Jake Arrieta Must Trust His Stuff to Have Success with Chicago Cubs
In Jake Arrieta’s first start of the 2014 season for the Chicago Cubs, he showed off an arsenal of pitches that would suggest he has a future as a front-line starting pitcher. However, the results have never matched the stuff for Arrieta which is why the Baltimore Orioles eventually sent him to the Cubs along with Pedro Strop last summer in exchange for Scott Feldman.
Despite a fastball that reaches 95 with ease, a big breaking curveball and a hard slider, Arrieta has never posted an ERA or FIP below 4.05 in any of his four seasons in the Majors. That stat would surprise some who have only seen Arrieta pitch for the Cubs, though, as he made nine starts in the second half of the season last year and put up a 3.66 ERA.
However, Arrieta’s success for the Cubs in 2013 looks to be more of a mirage than a sign of things to come. In his 51.2 innings for the Cubs, Arrieta struck out 37 batters while issuing an alarming 24 walks. A strikeout to walk rate of 1.54 is not going to cut it as a starting pitcher, and herein lies the reason that Arrieta has never fully tapped into his potential.
For his career, in 415 innings pitched he has a K/BB ratio of 1.74, far below an acceptable rate for MLB pitchers. At the bare minimum, Arrieta needs to be striking out two batters for every one walk issued, but even that rate will likely result in a demotion to the bullpen.
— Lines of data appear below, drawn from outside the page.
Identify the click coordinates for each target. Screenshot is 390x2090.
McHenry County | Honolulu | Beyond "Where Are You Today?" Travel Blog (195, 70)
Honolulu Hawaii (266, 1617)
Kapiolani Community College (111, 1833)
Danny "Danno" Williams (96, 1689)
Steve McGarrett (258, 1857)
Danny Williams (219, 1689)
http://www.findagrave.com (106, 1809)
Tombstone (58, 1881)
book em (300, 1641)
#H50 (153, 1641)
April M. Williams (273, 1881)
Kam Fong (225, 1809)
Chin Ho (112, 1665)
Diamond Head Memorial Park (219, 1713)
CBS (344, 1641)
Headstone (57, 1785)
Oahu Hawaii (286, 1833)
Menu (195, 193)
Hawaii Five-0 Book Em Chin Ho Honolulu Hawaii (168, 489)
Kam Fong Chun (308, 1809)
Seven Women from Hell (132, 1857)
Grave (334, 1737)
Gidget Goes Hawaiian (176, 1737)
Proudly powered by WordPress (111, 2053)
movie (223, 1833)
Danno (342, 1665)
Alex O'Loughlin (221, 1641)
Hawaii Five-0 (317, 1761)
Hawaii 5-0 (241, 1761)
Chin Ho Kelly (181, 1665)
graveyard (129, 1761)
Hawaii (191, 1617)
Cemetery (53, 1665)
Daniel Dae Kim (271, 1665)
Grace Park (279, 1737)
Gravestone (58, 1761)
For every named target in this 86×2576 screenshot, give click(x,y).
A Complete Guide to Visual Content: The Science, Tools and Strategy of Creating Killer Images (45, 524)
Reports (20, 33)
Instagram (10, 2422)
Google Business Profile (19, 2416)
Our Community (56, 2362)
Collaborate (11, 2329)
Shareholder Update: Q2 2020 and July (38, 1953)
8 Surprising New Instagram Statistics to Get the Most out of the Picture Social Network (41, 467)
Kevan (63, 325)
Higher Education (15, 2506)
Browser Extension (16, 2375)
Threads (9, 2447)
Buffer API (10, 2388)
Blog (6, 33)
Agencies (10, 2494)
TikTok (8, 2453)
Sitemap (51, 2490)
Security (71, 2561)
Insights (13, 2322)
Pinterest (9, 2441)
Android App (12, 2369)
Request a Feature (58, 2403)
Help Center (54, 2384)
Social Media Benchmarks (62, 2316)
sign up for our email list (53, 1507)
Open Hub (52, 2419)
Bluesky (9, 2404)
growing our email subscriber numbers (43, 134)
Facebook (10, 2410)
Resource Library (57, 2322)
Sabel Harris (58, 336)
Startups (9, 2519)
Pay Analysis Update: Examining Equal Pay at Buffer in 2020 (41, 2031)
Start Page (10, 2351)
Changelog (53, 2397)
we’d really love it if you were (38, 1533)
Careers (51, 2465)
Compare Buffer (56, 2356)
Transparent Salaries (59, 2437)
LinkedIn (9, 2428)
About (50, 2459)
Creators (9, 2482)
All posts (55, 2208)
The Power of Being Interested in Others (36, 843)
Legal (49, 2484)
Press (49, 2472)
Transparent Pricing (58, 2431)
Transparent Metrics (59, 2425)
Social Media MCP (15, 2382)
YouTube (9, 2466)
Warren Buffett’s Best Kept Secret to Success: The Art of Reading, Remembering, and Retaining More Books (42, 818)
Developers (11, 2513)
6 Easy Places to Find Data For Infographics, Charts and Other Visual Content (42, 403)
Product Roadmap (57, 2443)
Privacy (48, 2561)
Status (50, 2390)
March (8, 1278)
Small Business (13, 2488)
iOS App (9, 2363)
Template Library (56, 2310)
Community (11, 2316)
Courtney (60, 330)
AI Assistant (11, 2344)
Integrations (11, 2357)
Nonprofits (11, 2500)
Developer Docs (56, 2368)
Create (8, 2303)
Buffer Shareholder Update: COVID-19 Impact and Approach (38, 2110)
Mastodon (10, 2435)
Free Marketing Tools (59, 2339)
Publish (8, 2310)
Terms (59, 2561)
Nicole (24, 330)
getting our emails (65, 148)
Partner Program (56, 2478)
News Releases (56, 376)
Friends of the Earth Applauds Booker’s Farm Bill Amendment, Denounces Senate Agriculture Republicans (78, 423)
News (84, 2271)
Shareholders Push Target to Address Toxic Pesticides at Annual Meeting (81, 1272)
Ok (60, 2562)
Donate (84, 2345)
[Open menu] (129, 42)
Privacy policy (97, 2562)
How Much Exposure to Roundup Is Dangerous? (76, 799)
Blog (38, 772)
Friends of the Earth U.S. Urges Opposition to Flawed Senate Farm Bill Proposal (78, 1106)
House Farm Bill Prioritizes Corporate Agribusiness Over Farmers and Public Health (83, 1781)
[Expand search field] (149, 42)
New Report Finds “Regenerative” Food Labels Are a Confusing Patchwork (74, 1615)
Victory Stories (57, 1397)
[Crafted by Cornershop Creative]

For whatever reason, Arrieta simply doesn’t trust his stuff and nibbles around the zone rather than attacking hitters. This was evident even in his successful 2014 debut when he issued a walk to Matt Holliday in the first inning. After beautifully painting the outside corner for a called strike earlier in the at-bat, Arrieta tried to be too fine on the 3-2 pitch and missed badly outside, rather than simply attacking the zone with 95 mile per hour heat and daring Holliday to come and get it.
There is no doubt that Arrieta has the repertoire of a front-line starting pitcher and should at the bare minimum be a solid mid-rotation starter, but his success begins and ends with his command of the strike zone. If pitching coach Chris Bosio can get through to Arrieta and convince him to trust his stuff and attack hitters, then the Cubs may have found themselves a diamond in the rough. However, if Arrieta continues to passively approach each at-bat, he may never have consistent success in the Major Leagues.